◆ **Exercise requirements**:
Return the lines of the material below exactly, beginning with the line that has "Click the search magnifier in location box" in it and finishing with the line that has "You are a computer-use" in it. Leave all pictures aside.

◆ **Material for this exercise**:
★ ★ ★ ★
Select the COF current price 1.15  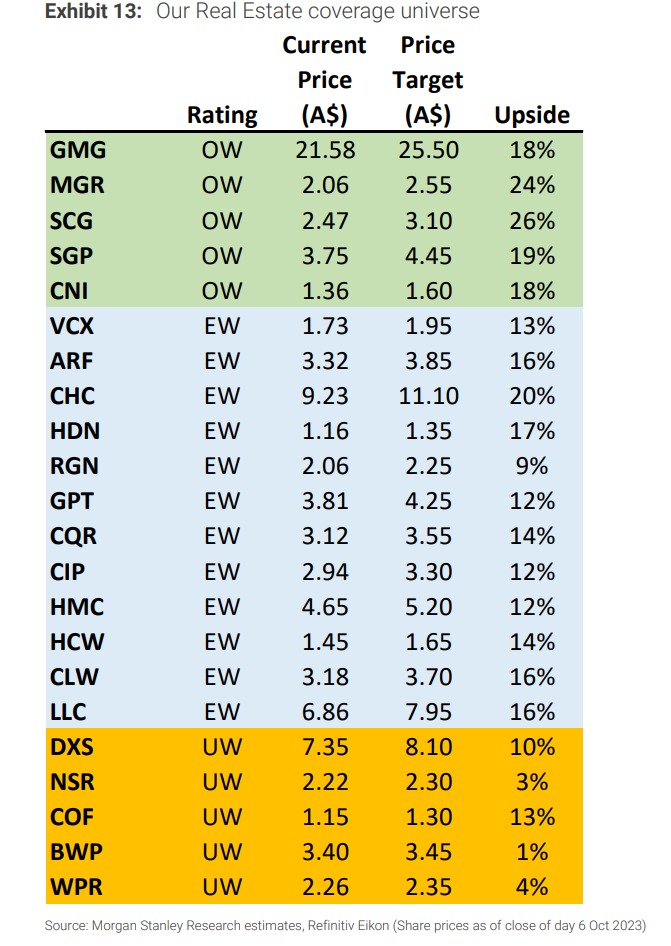324,817
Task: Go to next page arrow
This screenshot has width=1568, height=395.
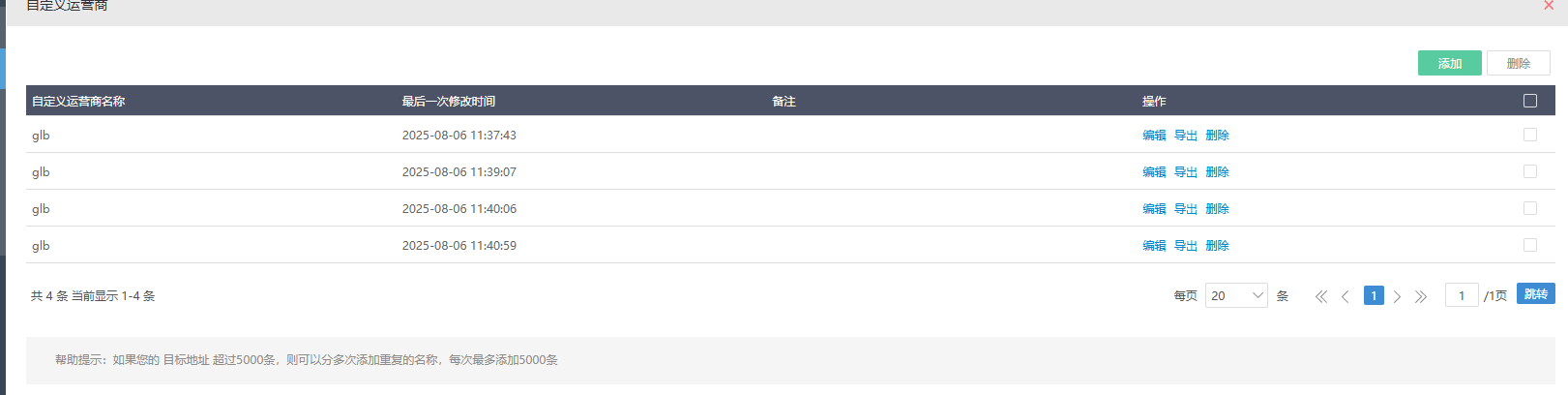Action: pos(1397,296)
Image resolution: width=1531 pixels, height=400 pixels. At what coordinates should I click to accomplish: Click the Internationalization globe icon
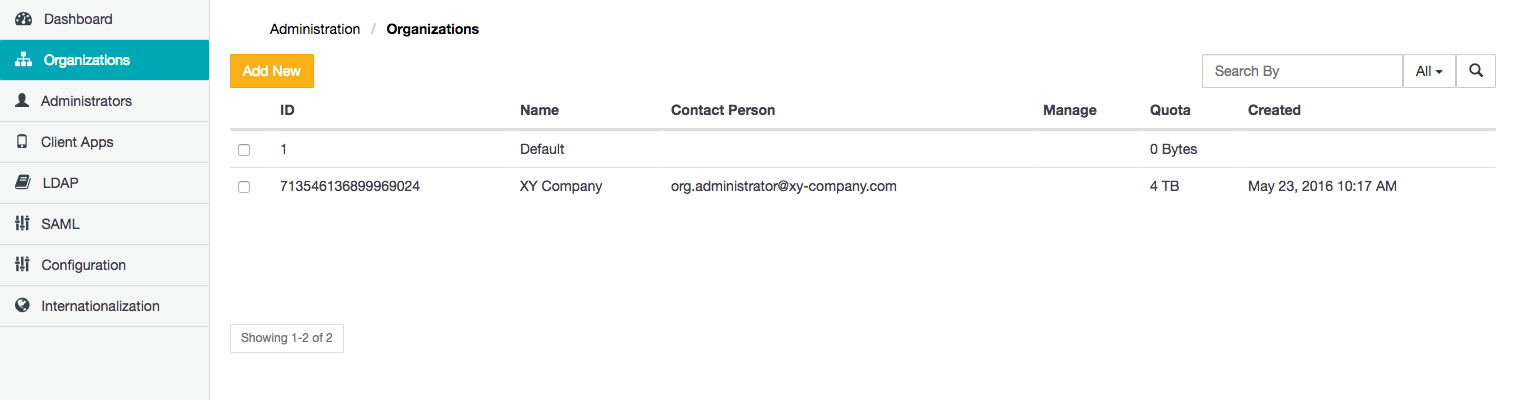tap(22, 306)
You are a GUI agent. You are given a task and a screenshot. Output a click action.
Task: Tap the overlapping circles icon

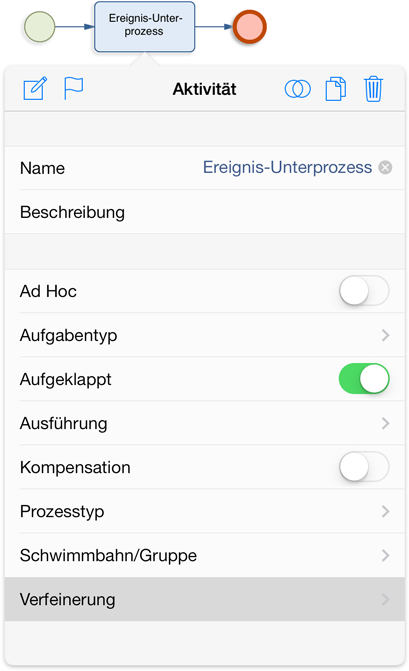298,89
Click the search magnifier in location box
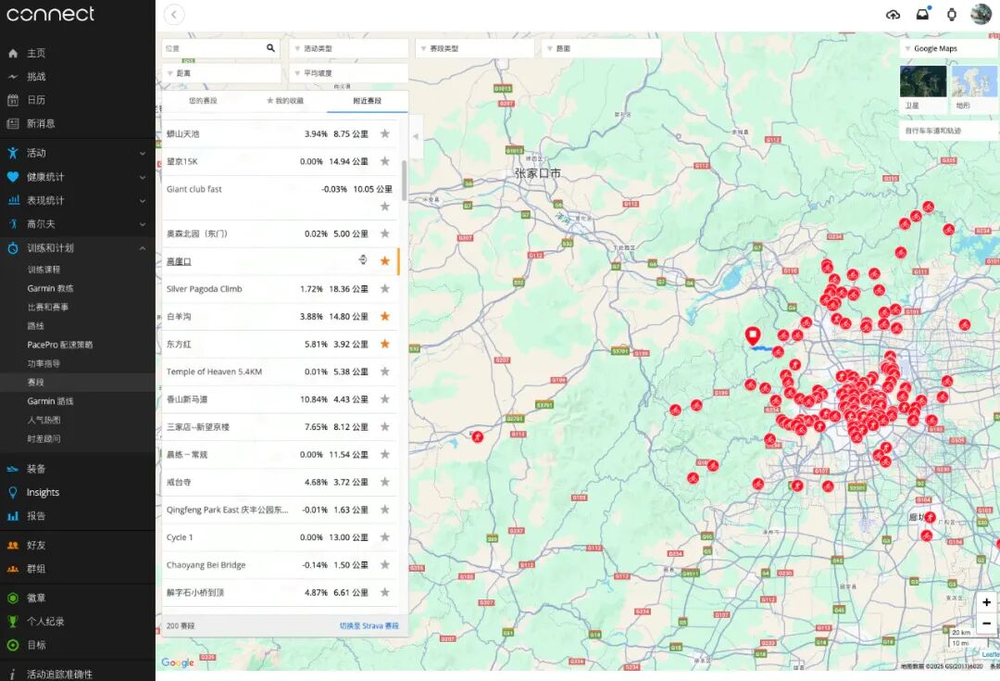 tap(270, 48)
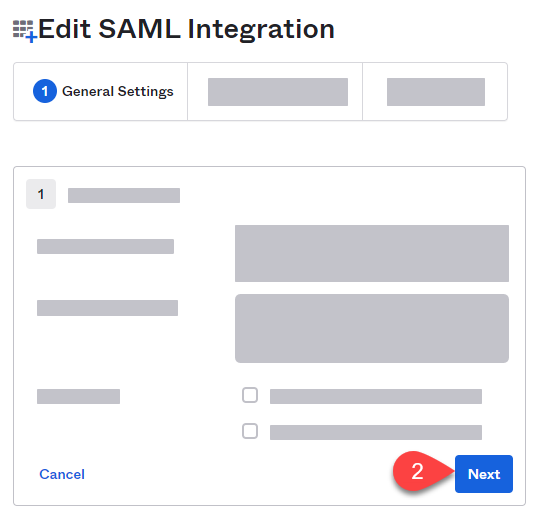Click the redacted label of lower checkbox
The height and width of the screenshot is (526, 533).
[x=376, y=432]
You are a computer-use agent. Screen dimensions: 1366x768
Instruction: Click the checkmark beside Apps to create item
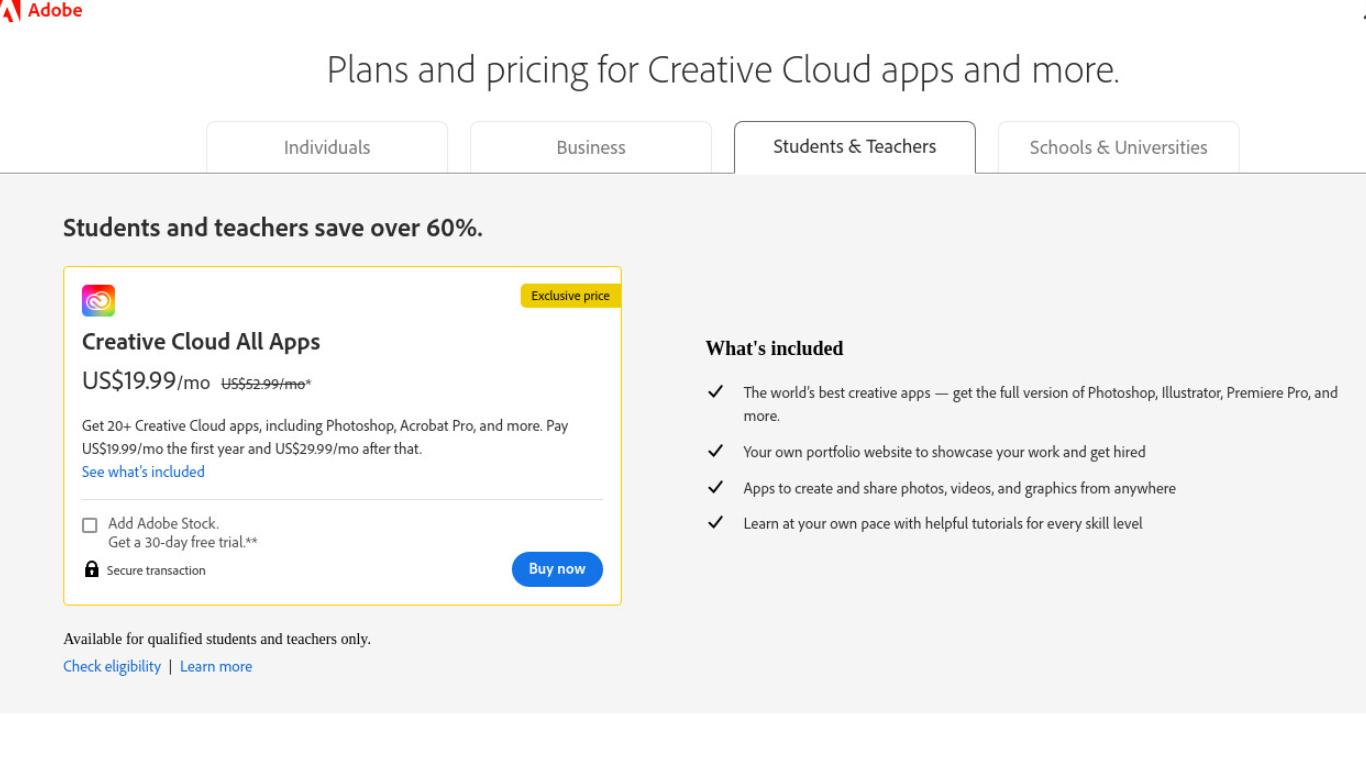pos(715,488)
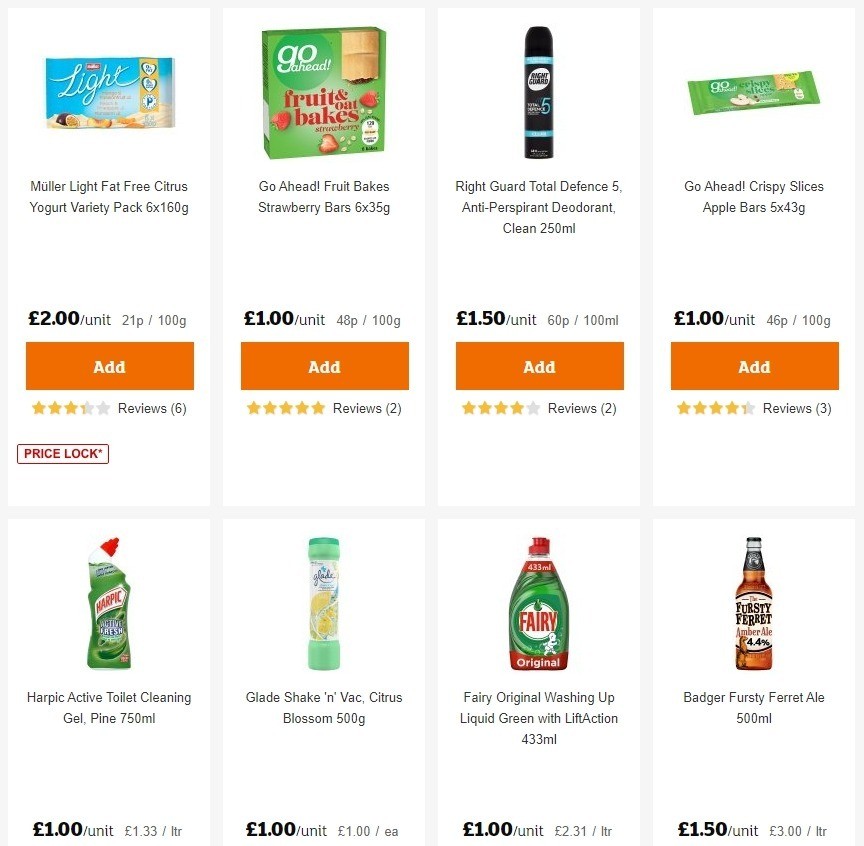
Task: View Glade Shake 'n' Vac image
Action: pos(324,602)
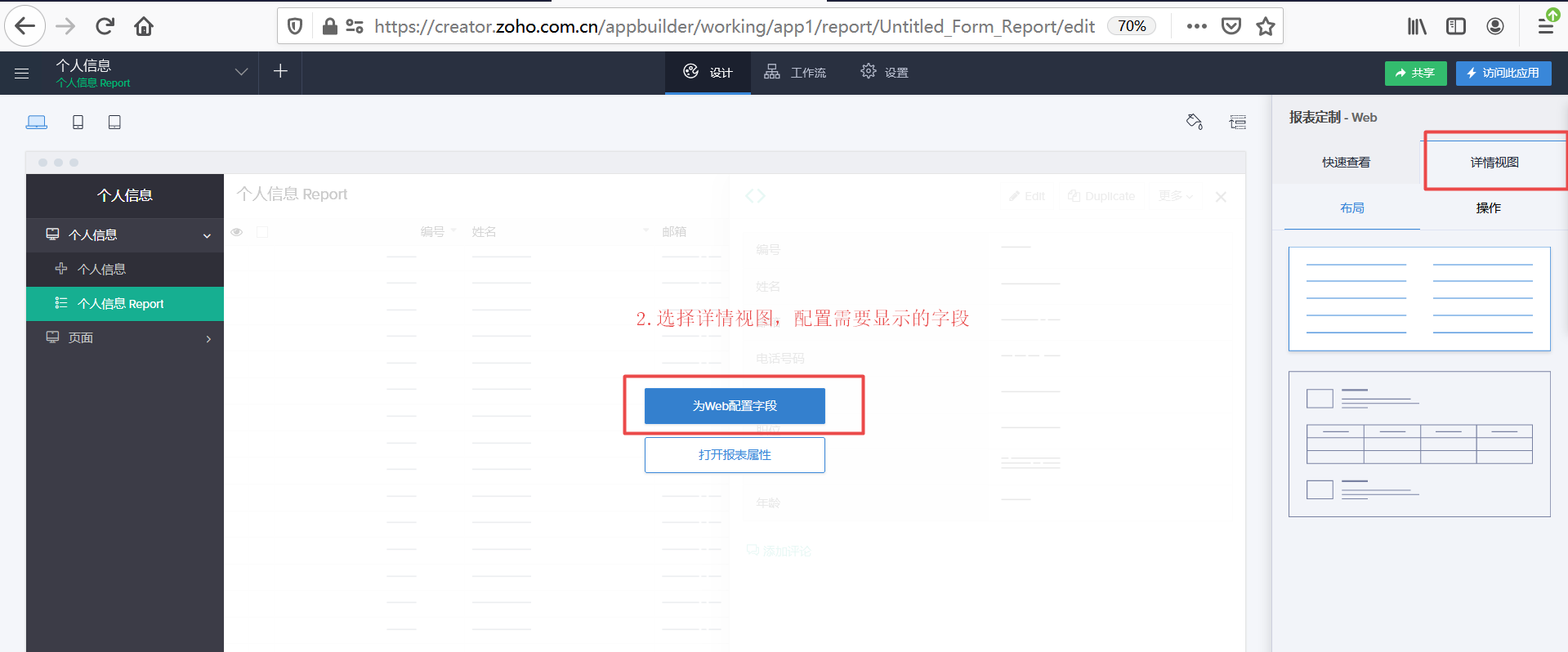Reload the page in browser
This screenshot has height=652, width=1568.
(105, 26)
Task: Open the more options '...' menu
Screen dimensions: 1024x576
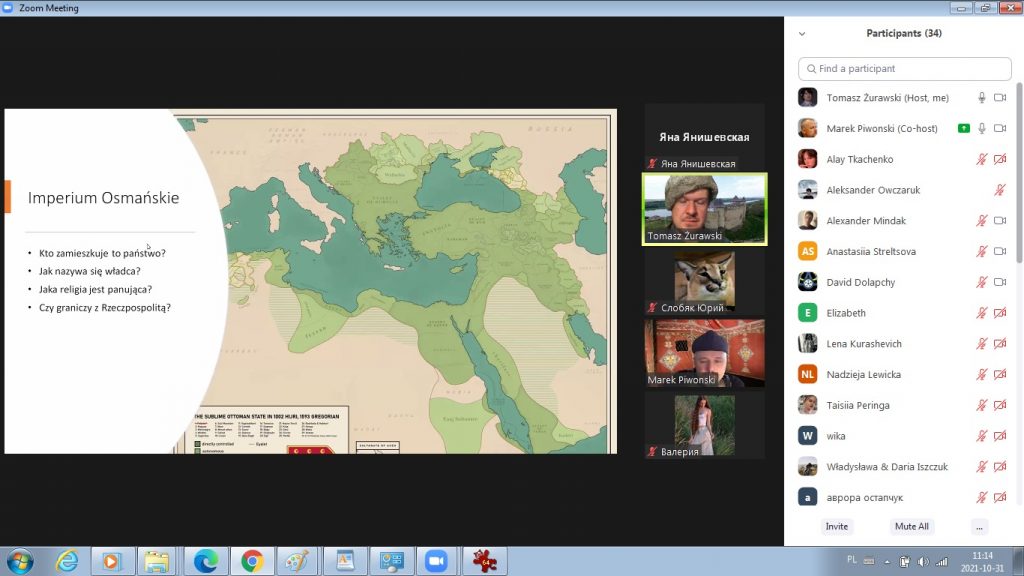Action: pyautogui.click(x=979, y=526)
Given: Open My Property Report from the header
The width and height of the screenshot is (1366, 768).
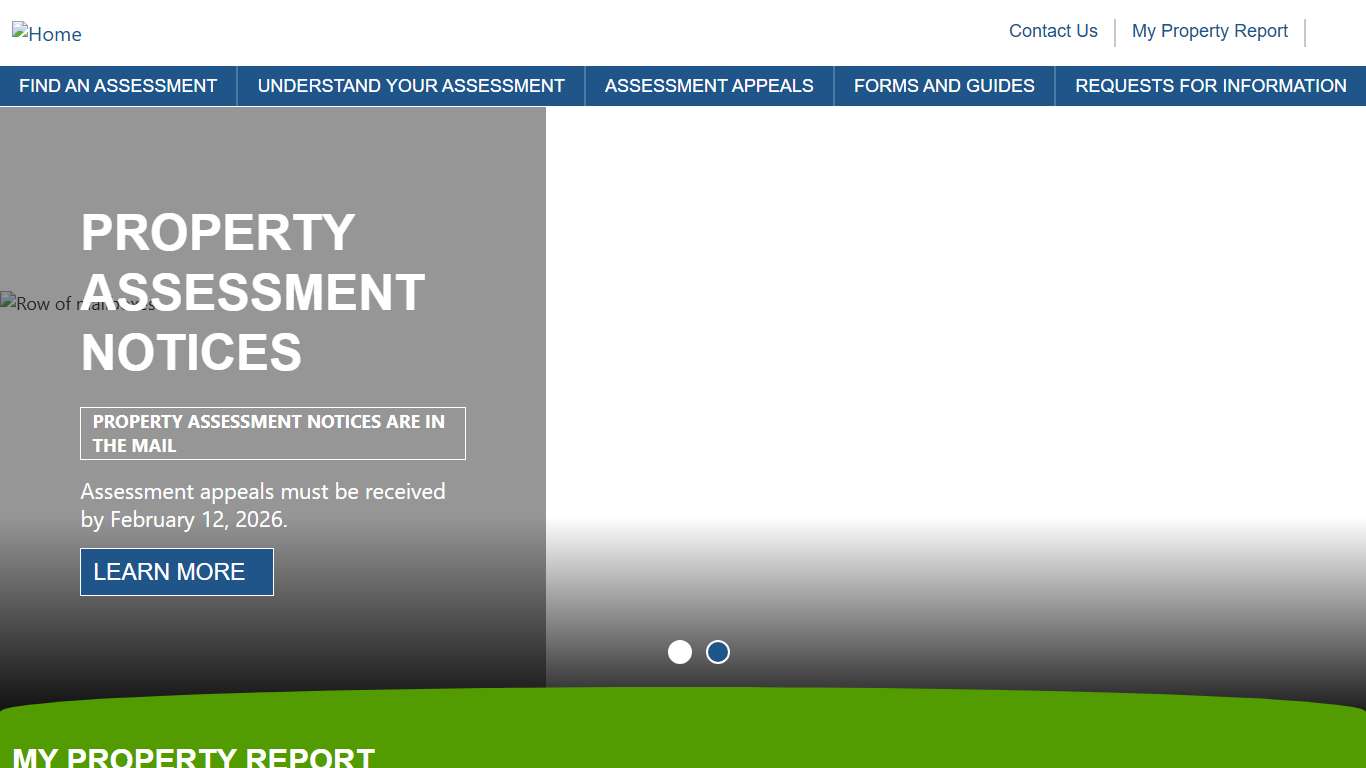Looking at the screenshot, I should (1209, 31).
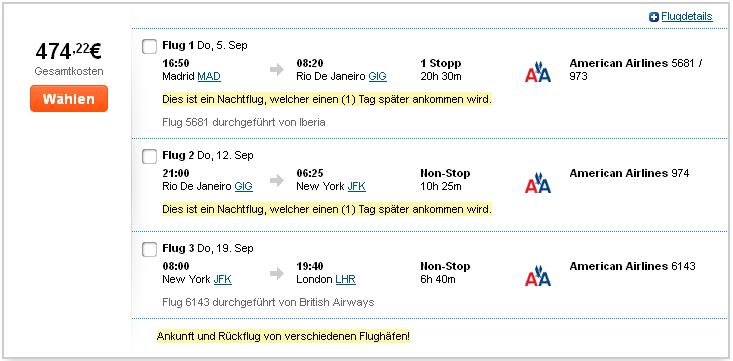The width and height of the screenshot is (733, 361).
Task: Click American Airlines logo for Flug 2
Action: coord(538,183)
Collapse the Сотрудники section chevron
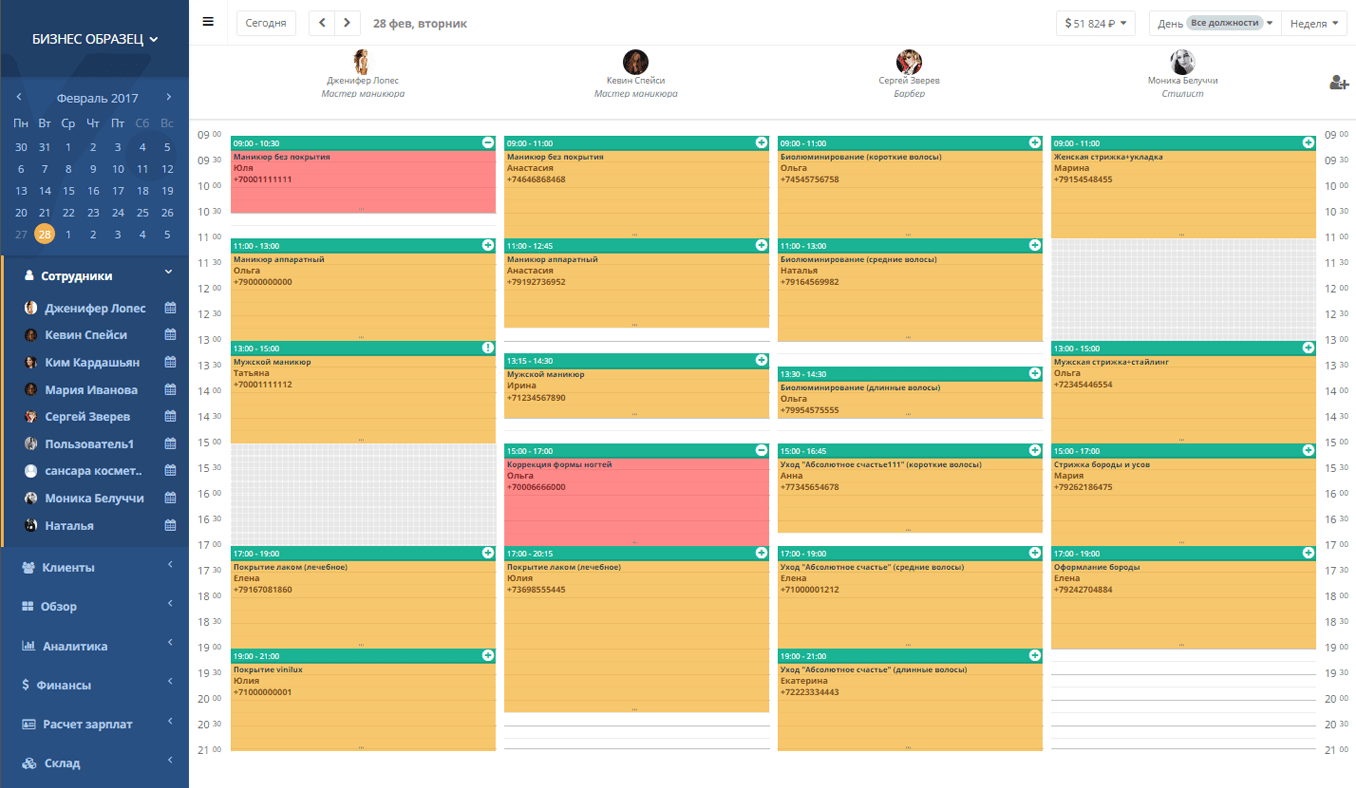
★ ★ ★ ★
◆ **Reply to the task**:
Click the search magnifier in location box
 tap(270, 48)
Click the redacted label of lower checkbox
The height and width of the screenshot is (526, 533).
[x=376, y=432]
You are a computer-use agent. Screen dimensions: 1366x768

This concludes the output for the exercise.